> [GIVEN RECORDS]

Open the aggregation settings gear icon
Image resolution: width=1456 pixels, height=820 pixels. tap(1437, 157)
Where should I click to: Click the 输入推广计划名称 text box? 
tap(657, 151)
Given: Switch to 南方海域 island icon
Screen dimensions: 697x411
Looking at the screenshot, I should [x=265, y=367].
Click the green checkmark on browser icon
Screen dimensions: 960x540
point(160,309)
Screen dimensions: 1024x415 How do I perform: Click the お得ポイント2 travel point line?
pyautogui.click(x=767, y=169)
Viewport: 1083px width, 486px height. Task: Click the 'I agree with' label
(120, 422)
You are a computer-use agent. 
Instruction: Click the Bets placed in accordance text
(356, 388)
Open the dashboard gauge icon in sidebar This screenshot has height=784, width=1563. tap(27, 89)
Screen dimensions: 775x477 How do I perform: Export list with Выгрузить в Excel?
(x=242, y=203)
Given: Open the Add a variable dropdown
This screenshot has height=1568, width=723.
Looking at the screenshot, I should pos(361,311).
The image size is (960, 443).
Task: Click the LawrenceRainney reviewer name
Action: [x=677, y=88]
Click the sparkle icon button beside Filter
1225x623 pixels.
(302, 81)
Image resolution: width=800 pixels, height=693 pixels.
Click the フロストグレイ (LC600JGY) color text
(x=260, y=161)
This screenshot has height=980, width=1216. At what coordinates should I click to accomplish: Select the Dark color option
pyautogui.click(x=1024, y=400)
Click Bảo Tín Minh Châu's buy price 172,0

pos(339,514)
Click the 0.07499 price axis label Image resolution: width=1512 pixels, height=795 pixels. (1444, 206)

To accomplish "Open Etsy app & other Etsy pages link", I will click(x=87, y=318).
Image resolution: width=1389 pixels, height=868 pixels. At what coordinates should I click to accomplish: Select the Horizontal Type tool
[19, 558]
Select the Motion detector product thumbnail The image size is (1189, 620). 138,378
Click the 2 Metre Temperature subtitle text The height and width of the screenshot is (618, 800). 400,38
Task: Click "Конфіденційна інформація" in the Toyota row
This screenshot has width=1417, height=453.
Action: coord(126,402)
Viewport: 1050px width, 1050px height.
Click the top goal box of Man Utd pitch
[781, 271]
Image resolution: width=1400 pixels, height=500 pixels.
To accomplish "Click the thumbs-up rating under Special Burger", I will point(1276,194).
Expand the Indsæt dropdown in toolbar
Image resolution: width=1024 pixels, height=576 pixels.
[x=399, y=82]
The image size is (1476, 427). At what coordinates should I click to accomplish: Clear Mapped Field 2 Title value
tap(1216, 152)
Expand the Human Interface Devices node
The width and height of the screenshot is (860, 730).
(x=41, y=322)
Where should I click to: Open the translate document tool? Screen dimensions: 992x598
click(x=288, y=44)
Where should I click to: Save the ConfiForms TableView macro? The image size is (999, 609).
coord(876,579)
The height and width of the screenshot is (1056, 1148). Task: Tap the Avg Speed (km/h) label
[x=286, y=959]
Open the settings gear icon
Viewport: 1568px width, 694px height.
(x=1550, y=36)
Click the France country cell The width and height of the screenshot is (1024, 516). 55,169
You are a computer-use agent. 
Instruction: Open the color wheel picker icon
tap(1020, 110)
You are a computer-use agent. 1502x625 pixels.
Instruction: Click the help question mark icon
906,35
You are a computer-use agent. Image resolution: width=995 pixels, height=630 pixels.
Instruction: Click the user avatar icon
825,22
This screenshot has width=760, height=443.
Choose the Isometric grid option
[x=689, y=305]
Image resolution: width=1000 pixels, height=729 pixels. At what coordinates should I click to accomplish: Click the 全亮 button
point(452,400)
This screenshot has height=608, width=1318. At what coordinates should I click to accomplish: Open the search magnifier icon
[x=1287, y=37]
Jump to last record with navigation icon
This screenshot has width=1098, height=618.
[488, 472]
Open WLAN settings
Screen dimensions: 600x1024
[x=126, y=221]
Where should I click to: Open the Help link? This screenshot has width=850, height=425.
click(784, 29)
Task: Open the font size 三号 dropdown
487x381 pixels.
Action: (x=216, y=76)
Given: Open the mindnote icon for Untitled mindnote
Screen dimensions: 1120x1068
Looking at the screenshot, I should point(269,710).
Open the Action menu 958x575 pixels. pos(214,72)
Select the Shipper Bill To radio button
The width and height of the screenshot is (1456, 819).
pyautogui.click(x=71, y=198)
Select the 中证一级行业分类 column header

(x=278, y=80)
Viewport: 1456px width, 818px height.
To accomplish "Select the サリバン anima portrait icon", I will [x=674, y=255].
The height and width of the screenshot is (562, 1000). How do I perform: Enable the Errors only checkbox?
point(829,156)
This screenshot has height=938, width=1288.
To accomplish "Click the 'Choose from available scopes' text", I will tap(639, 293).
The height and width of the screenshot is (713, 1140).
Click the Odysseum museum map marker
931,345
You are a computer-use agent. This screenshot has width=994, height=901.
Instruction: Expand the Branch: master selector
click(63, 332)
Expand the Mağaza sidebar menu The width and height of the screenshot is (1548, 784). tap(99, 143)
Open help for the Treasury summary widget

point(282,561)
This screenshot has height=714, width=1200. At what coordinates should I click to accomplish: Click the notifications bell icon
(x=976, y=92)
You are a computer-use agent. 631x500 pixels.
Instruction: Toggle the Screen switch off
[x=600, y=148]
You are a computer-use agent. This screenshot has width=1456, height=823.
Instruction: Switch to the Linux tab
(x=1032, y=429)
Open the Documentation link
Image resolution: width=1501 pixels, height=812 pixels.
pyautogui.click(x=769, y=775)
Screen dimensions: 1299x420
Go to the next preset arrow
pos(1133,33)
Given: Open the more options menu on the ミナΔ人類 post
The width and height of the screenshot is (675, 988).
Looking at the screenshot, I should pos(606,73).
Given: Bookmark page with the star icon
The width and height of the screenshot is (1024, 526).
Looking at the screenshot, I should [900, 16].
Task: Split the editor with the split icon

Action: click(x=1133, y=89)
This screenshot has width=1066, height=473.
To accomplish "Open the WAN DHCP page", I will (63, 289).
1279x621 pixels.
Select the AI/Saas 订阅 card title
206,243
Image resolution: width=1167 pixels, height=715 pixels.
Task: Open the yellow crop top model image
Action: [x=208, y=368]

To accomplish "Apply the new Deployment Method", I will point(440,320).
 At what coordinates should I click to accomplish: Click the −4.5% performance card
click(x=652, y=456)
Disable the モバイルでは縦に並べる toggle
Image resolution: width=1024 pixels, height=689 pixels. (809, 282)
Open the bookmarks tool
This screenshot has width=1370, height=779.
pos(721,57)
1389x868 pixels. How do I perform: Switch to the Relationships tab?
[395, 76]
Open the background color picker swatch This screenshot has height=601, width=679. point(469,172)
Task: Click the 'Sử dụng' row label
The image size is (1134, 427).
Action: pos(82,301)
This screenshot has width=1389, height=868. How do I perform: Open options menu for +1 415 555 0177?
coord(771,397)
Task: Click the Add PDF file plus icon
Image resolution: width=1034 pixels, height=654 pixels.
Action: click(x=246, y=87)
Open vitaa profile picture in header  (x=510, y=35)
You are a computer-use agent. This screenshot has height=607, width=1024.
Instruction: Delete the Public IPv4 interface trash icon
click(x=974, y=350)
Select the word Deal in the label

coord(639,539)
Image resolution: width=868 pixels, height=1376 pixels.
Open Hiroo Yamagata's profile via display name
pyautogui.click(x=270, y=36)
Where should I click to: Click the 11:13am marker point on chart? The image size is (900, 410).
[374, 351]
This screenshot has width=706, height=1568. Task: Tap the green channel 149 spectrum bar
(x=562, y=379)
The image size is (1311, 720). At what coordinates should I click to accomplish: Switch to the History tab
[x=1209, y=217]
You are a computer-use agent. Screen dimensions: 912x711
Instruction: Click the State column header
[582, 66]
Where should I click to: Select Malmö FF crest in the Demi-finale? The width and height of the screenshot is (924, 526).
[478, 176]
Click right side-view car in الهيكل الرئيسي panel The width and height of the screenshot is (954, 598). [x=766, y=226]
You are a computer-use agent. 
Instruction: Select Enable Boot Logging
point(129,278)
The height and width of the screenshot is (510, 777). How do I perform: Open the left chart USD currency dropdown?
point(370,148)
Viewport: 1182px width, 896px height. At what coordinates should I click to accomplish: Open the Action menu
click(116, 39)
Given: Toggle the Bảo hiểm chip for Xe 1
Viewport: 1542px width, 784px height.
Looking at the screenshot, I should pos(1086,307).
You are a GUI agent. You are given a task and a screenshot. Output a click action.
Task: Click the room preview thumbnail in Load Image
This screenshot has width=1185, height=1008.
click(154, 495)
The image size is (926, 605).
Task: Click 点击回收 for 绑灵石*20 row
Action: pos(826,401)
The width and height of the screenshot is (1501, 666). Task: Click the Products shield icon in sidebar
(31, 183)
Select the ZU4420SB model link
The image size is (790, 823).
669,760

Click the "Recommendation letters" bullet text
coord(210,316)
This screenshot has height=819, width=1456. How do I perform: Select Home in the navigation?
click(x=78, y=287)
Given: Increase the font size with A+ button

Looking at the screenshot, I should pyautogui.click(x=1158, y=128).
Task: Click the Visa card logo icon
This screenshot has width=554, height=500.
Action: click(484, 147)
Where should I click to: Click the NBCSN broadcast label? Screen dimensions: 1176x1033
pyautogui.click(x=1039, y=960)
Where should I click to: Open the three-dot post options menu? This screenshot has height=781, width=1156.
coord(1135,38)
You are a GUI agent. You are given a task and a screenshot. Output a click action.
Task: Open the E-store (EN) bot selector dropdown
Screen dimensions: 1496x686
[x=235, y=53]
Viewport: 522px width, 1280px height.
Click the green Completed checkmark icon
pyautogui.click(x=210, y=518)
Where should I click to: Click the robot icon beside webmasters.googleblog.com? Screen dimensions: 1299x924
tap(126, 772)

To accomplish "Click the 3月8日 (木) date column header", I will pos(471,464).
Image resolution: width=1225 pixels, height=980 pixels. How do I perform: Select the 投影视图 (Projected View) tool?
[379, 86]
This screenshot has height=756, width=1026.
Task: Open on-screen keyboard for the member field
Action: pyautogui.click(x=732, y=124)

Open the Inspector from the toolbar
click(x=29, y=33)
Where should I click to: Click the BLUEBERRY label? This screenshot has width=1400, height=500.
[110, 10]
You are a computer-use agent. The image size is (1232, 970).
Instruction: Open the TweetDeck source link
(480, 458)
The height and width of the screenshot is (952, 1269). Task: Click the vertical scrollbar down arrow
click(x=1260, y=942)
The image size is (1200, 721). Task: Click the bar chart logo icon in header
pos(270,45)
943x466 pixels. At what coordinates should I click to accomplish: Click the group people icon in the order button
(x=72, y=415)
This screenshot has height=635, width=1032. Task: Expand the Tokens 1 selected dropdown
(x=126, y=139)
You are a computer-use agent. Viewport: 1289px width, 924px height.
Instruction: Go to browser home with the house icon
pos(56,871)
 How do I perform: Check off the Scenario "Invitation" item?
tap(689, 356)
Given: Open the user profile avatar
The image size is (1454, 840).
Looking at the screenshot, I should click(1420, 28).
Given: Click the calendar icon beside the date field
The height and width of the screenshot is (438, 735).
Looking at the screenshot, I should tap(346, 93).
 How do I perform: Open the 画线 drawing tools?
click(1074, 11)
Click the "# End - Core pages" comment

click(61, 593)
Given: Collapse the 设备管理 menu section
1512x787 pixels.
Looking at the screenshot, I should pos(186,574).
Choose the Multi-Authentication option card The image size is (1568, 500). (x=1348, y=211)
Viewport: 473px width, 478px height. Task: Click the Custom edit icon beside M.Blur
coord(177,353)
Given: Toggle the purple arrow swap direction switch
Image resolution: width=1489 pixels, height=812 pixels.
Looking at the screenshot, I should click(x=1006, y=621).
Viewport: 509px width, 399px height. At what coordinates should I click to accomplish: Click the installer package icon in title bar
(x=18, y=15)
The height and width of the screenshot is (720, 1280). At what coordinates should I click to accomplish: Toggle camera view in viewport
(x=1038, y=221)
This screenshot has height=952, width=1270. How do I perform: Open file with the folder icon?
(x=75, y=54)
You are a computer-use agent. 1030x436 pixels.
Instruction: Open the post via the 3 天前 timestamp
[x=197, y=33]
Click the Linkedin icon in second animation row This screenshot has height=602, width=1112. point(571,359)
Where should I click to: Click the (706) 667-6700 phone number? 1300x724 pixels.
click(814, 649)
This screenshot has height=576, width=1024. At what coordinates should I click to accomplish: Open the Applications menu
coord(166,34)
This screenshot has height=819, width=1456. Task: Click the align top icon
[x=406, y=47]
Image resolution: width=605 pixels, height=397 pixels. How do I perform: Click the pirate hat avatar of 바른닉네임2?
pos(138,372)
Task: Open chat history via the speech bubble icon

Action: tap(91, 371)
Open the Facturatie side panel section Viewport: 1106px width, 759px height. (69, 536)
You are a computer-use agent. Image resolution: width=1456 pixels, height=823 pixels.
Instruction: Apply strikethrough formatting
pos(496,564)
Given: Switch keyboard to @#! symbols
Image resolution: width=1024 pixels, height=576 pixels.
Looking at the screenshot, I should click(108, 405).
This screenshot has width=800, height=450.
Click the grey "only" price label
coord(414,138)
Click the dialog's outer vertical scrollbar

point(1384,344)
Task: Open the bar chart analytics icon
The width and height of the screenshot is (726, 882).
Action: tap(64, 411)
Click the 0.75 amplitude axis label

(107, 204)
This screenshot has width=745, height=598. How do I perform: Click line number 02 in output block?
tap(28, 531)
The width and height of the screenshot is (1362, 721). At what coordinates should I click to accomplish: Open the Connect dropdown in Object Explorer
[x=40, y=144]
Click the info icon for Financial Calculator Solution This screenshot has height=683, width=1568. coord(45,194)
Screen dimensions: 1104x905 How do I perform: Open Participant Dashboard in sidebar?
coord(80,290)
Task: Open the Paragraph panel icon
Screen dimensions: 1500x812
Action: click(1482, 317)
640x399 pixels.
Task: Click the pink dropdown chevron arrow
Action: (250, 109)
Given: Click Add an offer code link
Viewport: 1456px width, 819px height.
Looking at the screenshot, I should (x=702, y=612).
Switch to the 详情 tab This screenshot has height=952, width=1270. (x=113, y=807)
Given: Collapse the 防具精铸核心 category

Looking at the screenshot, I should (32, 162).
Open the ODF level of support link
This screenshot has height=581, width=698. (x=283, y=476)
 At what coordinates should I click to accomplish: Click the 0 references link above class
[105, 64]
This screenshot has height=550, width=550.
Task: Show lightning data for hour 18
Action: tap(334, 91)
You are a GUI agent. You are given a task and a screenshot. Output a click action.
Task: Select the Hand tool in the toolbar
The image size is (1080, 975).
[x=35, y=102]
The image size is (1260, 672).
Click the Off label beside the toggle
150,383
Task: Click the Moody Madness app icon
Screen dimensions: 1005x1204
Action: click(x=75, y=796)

> [WHAT IS NEEDED]
Please copy the entries above word for word, starting at the line that contains "You are a computer-use agent. 631x500 pixels." and ending at the line that contains "pos(1133,33)", with both of those lines included.

> [OUTPUT BELOW]
You are a computer-use agent. 631x500 pixels.
Instruction: Toggle the Screen switch off
[x=600, y=148]
You are a computer-use agent. This screenshot has width=1456, height=823.
Instruction: Switch to the Linux tab
(x=1032, y=429)
Open the Documentation link
Image resolution: width=1501 pixels, height=812 pixels.
pyautogui.click(x=769, y=775)
Screen dimensions: 1299x420
Go to the next preset arrow
pos(1133,33)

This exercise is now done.